• Given text

Understanding matrices in a tweet

May 18, 2024 by Dhrumil

This is the first piece in the series of posts/tweets I will write about mathematical concepts related to ML. Fortunately, a tweet is not restricted to just 140 characters now. The idea behind writing these concepts as tweets is that it forces you to write in a natural human language. You cannot write equations or complicated representations, just pure thoughts, so that it is easily understandable. I may use images occasionally to talk about things visually, though.

Let us talk about quantifying things around us. There are many ways we can quantify or measure something. The simplest form of measuring a quantity is called a scalar. For example, the number of apples in a basket, or the population of a city, or the weight of a human body. All of these are real-life concepts that can be quantified by just a numerical value. It could be a real number or an integer. Scalars help us talk about real-life concepts using precise numerical values.

But not everything around us can be measured with just a single numerical value. Sometimes you need additional information or context. Let's say you want to quantify your performance in a video game. The video game itself has several levels (like Level 1, Level 2, and so on). Let's say you earned 350 points for Level 1, 200 points for Level 2, and 250 points for Level 3. The number of points you earned in each level is a scalar quantity, but your performance across all the levels of the game by itself is a concept of its own. So the way you measure it is by representing all the points you earned at all levels, in a particular order, like: [350, 200, 250]. Note that the order in which you represent the numbers matters a lot. [350, 200, 250] is not the same as [350, 250, 200]. Now we know that your performance with a video game can be quantified by a collection of scalar quantities. We can call this collection of scalar values vectors. Vectors help us represent quantities on a complex higher-dimensional space, adding more context to the metric. For example, you can represent a color of a pixel via a vector like [255, 120, 300] representing the RGB values. So vectors are a collection a scalar quantities in a particular order. Each quantity or item can have multiple vectors representing different levels of information. For example, a pixel color representation can be [255, 120, 300] as a vector containing RGB values, and the same pixel can have a color value represented by [255, 120, 300, 0.5] denoting the RGB and a saturation value. Both vectors belong to the same pixel, but represent information in different dimensions.

• Given instruction
Please answer these questions using the matrices post above, marking each answer (a), (b) or (c) on its own line.
(a) What does writing these concepts as tweets force you to do?
(b) What is the simplest form of measuring a quantity called?
(c) How many points were earned for Level 2 in the video game?

• Entries shown
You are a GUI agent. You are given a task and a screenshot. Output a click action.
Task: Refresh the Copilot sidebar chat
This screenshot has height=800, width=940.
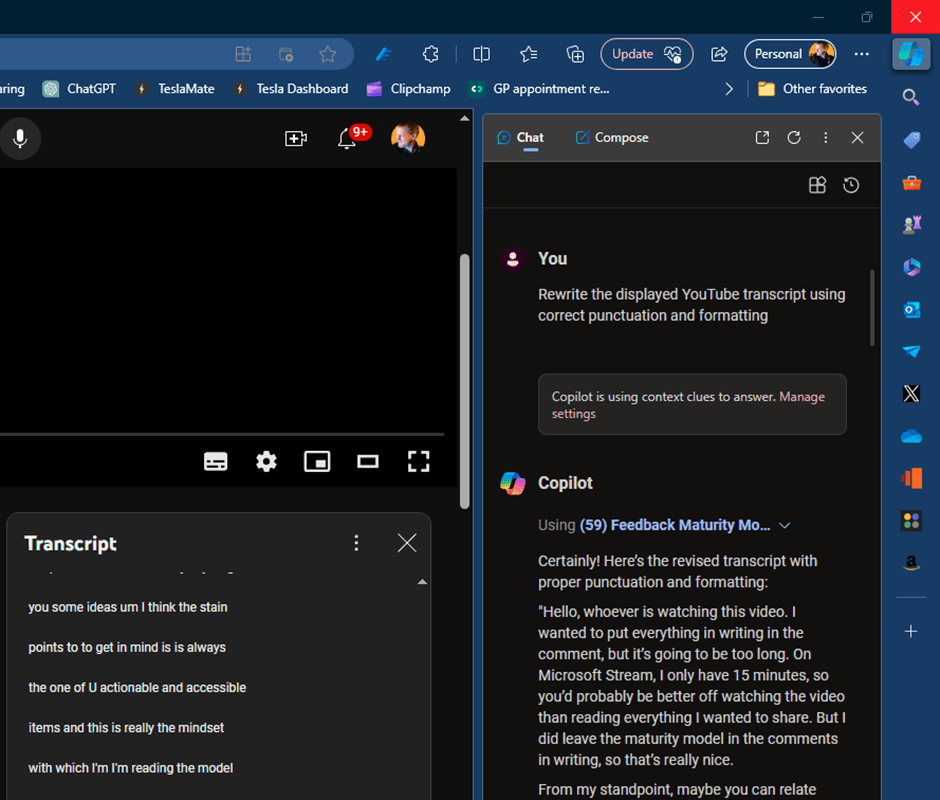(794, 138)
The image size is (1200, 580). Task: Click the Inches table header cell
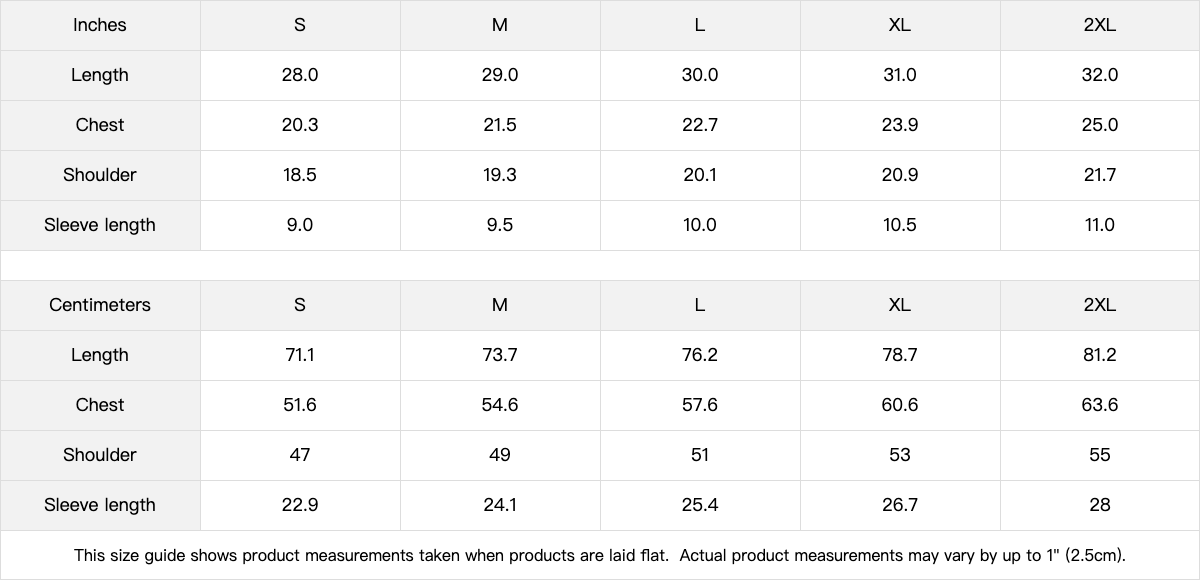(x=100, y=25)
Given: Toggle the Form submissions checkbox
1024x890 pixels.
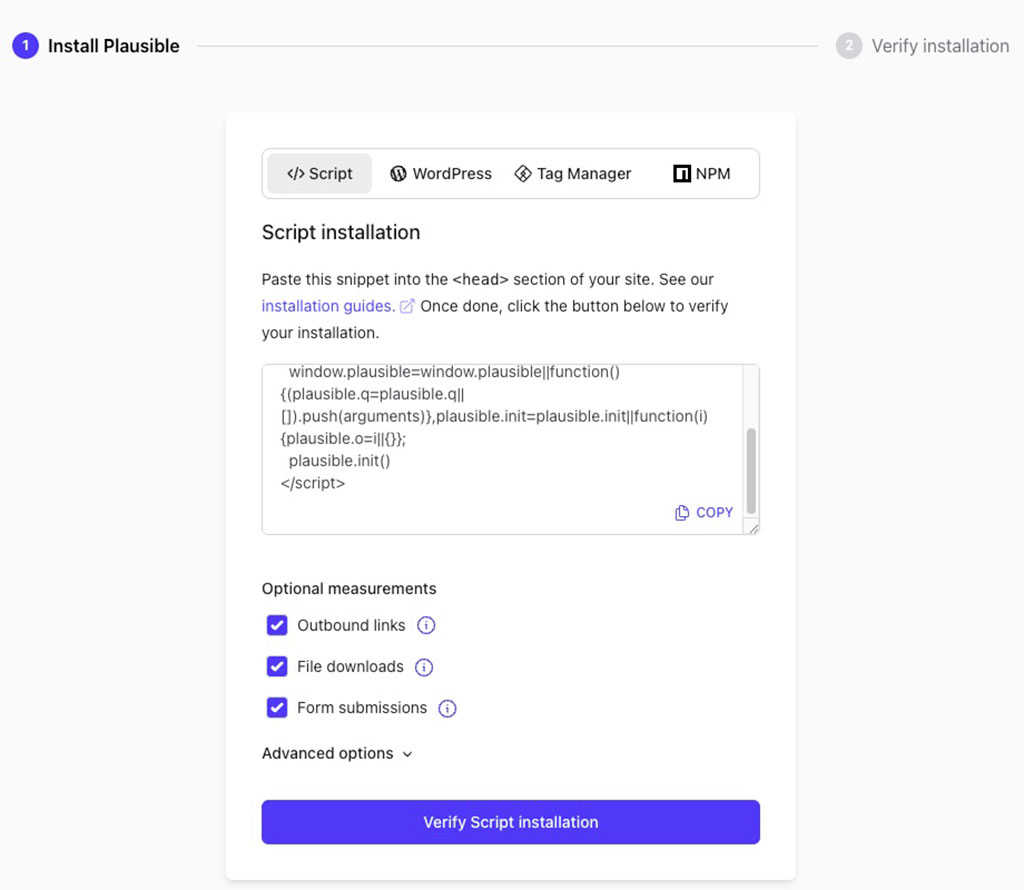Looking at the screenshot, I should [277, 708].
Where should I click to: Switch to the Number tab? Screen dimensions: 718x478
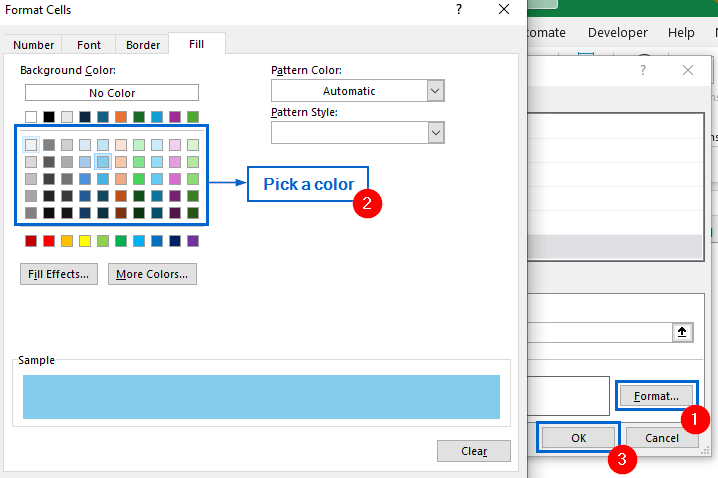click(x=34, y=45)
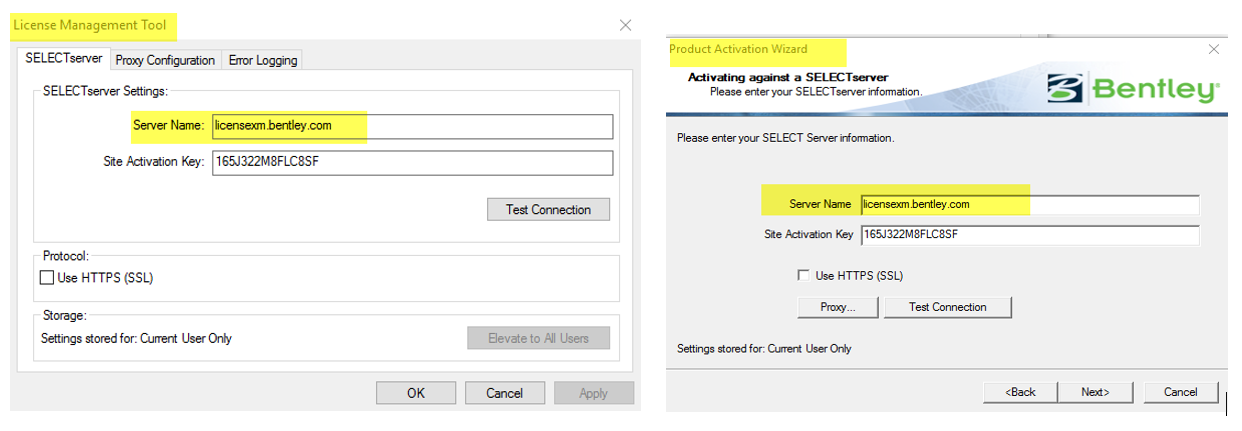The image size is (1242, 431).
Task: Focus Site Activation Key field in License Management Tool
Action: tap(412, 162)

--

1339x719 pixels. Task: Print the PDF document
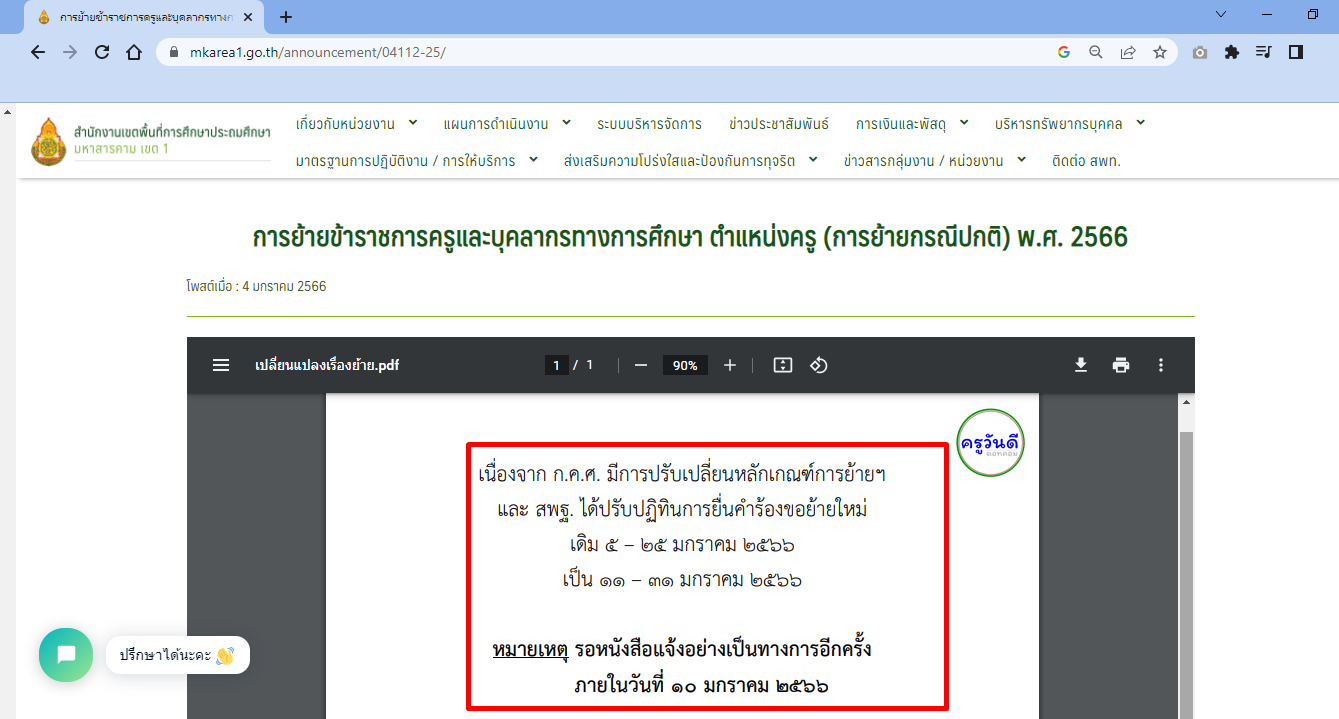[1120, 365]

• Response
(a) Write in a natural human language.
(b) A scalar.
(c) 200 points.